Although embeddings for ChatGPT-3.5 and ChatGPT-4 are not publicly available, we can use GPT-2 embeddings for discussion. GPT-2 uses about 50,000 tokens, each embedded in a 768-dimensional vector. By examining the scatter plot of the first and second dimensions, we can see a normally distributed pattern.

It just so happens that the first and second dimensions appear to be normally distributed and independent of each other.

First of all, we will restrict our discussion to the range of 0 to 0.01 for the first and second dimensions. The following figure shows a scatter plot of the first and second dimensions in the range of 0 to 0.01.

If we perform the Voronoi partitioning on this figure, we get this. The convex polygon composed of orange lines drawn around each token is a Voronoi cell. The nearest token from each point in the Voronoi cell is the token shown in the cell. The number of tokens = the number of Voronoi cells.

The area occupied by each Voronoi cell is added. This area is called the Voronoi area (Voronoi volume, or Voronoi hypervolume.)
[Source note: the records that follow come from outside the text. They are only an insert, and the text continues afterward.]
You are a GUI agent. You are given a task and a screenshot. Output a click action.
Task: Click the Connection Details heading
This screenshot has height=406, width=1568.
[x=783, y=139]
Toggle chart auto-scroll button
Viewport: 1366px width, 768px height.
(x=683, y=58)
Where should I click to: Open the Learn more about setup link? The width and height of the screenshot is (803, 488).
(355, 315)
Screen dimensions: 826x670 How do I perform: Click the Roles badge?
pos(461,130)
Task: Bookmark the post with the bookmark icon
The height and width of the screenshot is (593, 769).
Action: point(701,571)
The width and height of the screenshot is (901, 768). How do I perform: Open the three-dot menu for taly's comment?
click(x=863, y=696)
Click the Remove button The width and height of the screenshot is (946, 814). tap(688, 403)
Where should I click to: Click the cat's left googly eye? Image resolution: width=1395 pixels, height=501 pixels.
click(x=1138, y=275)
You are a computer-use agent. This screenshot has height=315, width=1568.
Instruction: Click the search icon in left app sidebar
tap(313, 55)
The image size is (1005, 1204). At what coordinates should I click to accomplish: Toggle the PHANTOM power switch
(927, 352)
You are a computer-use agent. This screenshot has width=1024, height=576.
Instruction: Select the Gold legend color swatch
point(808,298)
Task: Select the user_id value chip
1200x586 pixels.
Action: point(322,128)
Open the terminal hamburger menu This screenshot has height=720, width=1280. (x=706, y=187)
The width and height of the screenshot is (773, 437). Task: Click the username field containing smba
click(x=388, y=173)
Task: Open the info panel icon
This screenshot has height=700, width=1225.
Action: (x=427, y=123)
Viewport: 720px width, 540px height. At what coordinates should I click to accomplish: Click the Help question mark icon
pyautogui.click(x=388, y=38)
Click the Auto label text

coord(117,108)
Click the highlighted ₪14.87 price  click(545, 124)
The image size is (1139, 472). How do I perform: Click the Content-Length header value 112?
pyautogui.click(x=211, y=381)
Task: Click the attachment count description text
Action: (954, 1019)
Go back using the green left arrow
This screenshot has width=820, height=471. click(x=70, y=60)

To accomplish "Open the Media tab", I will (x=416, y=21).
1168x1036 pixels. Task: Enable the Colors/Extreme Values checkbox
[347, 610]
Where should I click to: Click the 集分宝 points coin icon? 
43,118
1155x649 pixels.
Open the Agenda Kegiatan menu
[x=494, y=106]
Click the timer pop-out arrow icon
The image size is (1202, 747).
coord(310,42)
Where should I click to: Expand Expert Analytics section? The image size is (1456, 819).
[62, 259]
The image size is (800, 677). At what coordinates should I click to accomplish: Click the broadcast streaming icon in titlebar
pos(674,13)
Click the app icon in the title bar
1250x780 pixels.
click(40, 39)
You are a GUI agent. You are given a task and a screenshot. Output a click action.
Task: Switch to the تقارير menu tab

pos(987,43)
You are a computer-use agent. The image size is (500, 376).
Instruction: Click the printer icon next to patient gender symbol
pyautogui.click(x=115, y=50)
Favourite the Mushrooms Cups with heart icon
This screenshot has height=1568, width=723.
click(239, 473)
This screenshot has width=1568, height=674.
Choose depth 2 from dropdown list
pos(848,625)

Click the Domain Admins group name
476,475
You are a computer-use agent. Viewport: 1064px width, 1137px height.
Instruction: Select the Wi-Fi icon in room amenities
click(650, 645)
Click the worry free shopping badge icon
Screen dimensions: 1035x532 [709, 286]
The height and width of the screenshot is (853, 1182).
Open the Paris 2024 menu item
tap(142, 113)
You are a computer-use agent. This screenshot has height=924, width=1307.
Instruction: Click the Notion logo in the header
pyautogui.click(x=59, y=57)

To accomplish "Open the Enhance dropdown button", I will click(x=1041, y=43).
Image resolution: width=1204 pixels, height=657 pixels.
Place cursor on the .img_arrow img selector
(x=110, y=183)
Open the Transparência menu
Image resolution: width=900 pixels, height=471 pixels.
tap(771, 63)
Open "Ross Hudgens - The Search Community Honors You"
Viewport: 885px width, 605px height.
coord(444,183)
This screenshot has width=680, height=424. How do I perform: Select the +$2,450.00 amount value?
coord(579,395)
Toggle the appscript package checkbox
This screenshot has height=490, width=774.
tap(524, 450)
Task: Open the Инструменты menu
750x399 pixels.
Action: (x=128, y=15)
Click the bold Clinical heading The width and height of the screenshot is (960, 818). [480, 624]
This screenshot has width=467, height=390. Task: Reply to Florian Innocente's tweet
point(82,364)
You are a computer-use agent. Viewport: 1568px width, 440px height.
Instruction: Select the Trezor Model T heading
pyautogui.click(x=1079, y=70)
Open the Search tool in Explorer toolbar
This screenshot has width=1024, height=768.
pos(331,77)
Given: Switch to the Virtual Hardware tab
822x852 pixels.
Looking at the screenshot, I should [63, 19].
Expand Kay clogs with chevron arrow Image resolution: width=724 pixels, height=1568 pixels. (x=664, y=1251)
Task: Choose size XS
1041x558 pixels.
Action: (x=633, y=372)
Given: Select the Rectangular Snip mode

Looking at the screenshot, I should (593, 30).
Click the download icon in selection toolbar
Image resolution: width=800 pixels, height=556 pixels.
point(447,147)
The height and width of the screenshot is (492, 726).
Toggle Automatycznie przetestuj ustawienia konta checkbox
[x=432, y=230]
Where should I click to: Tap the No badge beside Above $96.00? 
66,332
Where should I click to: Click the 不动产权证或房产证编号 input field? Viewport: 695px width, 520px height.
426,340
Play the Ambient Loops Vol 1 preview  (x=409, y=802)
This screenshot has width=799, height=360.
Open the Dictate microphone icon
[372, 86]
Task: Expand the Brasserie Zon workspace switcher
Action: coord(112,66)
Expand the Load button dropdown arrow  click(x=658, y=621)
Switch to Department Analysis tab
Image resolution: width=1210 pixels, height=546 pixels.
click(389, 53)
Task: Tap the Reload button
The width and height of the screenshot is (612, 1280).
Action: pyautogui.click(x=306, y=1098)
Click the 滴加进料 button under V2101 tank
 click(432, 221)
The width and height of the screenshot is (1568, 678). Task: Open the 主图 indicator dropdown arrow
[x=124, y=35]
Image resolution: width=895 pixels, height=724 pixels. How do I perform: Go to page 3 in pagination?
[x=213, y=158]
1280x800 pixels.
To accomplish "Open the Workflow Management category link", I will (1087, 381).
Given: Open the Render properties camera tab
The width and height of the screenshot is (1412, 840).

As you can see from this figure, there is a difference in the area of each token as its nearest neighbor. Hypothesis 2 was that the larger this area, the greater the probability of selection of a token (Step 5 decoding in the overview of ChatGPT execution). In the actual decoding step, tokens are not necessarily selected for nearest neighbor, and tokens are selected under randomness due to temperature parameters, but the tendency for tokens with larger areas to be selected more frequently should hold even after taking randomness into account.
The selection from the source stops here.